My prayer is that we will come to rely on my receipts, preparing them with the ease with which they are intended.  They may look lengthy at times, this is because I spell out shortcuts with care, for my blog is like going to cooking school.  Quickly we learn my simple, creative techniques; thus, we are able to adeptly use these recipes.

This effortless minced cabbage comes with the height of freedom.  Enjoy!

  1. James Trager, The Food Chronology (New York: Henry Holt and Company, 1995), p. 434.
  2. Ibid., p. 456.
  3. Ibid., p. 488.

chopping cabbage in a food processor

1880’s Minced Cabbage  Yields: 4 servings.  Total prep time: 30 min/  active prep time: 10 min/  cooking time: 20 min.  This is adapted from a recipe in Miss Parloa’s Miss Parloa’s New Cook Book, (Boston: Estes and Laurait, 1880), reprinted by General Mills in the 20th century.

Note: this is best when made ahead and reheated just before serving.

1 1/2 lb green cabbage

2 tbsp oil  (Coconut oil is ideal for quality and flavor here; avocado oil is also good; olive oil is carcinogenic when heated to high temperatures.)

2 tbsp butter

2 tbsp flour

1 tsp salt, or to taste  (Real Salt is important for optimum health; available in health section at local supermarket.)

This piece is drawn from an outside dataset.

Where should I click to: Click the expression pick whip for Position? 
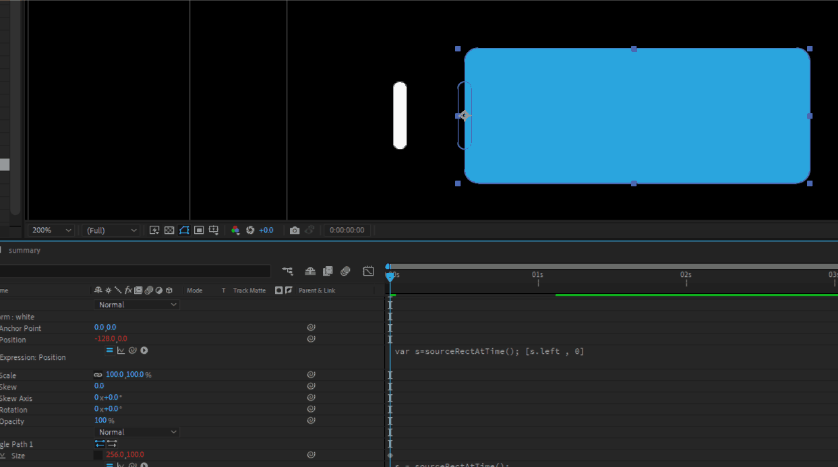[132, 350]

  1. Chop cabbage either by hand or, more quickly, by using the slicing attachment to a food processor.  If using a food processor, cut cabbage in slices that will fit in its feeder (see photo).  Set aside.
  2. Heat oil over medium heat in a large sauté pan, in which you have placed a small piece of cabbage.  When it sizzles, add rest of cabbage and stir well to evenly distribute oil; cook until vegetable is limp, stirring frequently.  Meanwhile go to next step.
  3. Make roux in a small sauté pan: melt butter over medium heat, add flour, and stir vigorously with a wire whisk.  Cook only until mixture is a light brown, about 30 seconds; remove from heat and set aside.
  4. When cabbage is soft, add salt and stir well.
  5. Blend roux from step 3 into vegetable, cook until consistency of cabbage is somewhat thickened, stir frequently.
  6. When done, remove from heat.  May serve immediately or, better yet, enhance its flavor by letting it sit; when it sits, the cabbage juices form in bottom of pan.  Use a wooden or plastic cooking spatula to loosen the fond (carmelized pan drippings and browned bits, which add great flavor); stir these juices and the loosened fond into cabbage (see top photo for finished product).  Reheat just before serving.